ネリネの頬を包むアベルの右手が優しく動き、親指がそっと震える唇をなぞった。
「ネリネ……いや……、キミは、ネリネ・ボウデニーではないね?」
確信を込めたアベルの言葉に、ネリネは思わず飛び退いた。アベルの腰掛けるベッドから距離を取り、毛を逆立てた猫のように後退る。
「なぜ──……」
「最初から気付いていたんだ。キミがこの城に来た、六年前からずっと」
いつもと変わらない静かな口調でアベルは言うと、自分の右目を隠すように手で覆った。
「私のこの紅い瞳は、ただの瞳じゃない。人ではないモノを見極めることができてしまう、特殊な目だ」
だから、と続けたアベルは、立ち尽くすネリネへと視線を送る。
「キミが人ではない別の何かだと、私は知っている」
射抜くようなアベルの瞳に、ネリネは息を呑んだ。
気付かれていた? 最初からずっと?
完璧にネリネ・ボウデニーを演じていたはずなのに。
心臓の鼓動が、やけにうるさい。それが自分自身のものだと気付いたネリネは、ぎゅっと胸元の服を握り締めた。
「……キミが城に来た次の日、崖の下で少女の亡骸を見つけた。あの日のキミと同じ年頃の……血の抜かれた少女の亡骸だ」
目を伏せたアベルの口から出た言葉に、ネリネは突然、すっと冷静になった。うるさかった心臓の鼓動が、いつもと同じ脈を刻み始める。

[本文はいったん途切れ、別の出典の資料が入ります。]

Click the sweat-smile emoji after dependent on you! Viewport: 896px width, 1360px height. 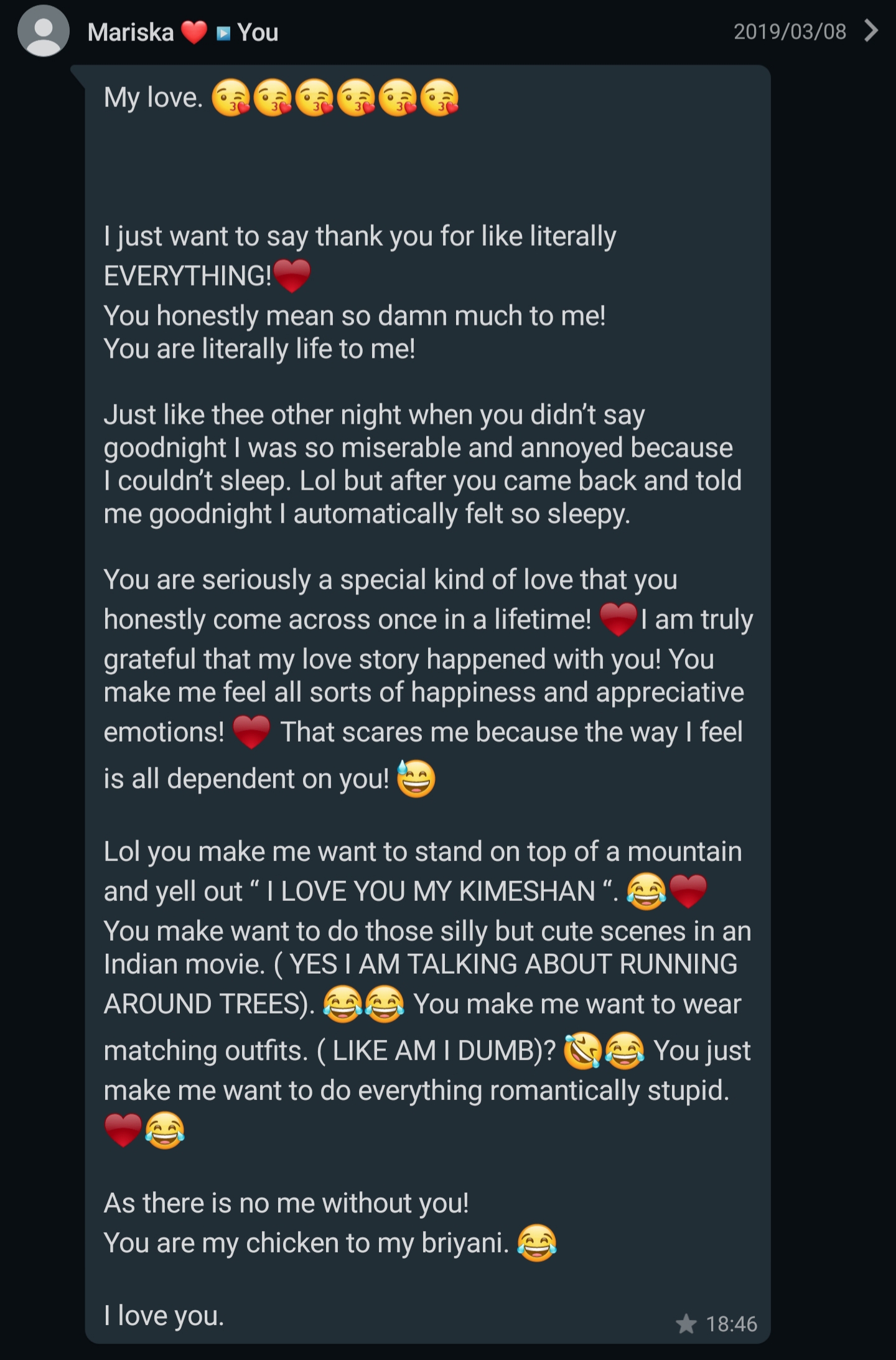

「どうして……そこまで分かっていて、私を放っておいたの? 私の正体に気付いていたのでしょう?」
体の震えは、完全に止まっていた。月明りを背にベッドに腰掛けたまま動かないアベルを見つめ、ネリネは疑問を投げる。そうでなくても普段から分からないアベルという男のことが、今はもっと分からなかった。
「キミが……何もしなかったから」
「え?」
「キミが城の者を襲うようなことがあれば、すぐさま追い出すか、殺す手段を考えていた。だがキミは、この城に来てから誰一人として襲うことはなかった。それどころか、本当にただの純粋な少女として振る舞う姿が、私には不思議でしかなかった」
アベルの声にはネリネに対する敵意も恐怖も感じられない。いや、そんなものは、最初からなかった。アベルがそれらの感情をどこかで抱いていれば、ネリネは間違いなく気が付いていただろう。
ネリネの脳裏に、美しい少女の笑みが蘇る。
幼く純粋な、美しい少女の笑みだった。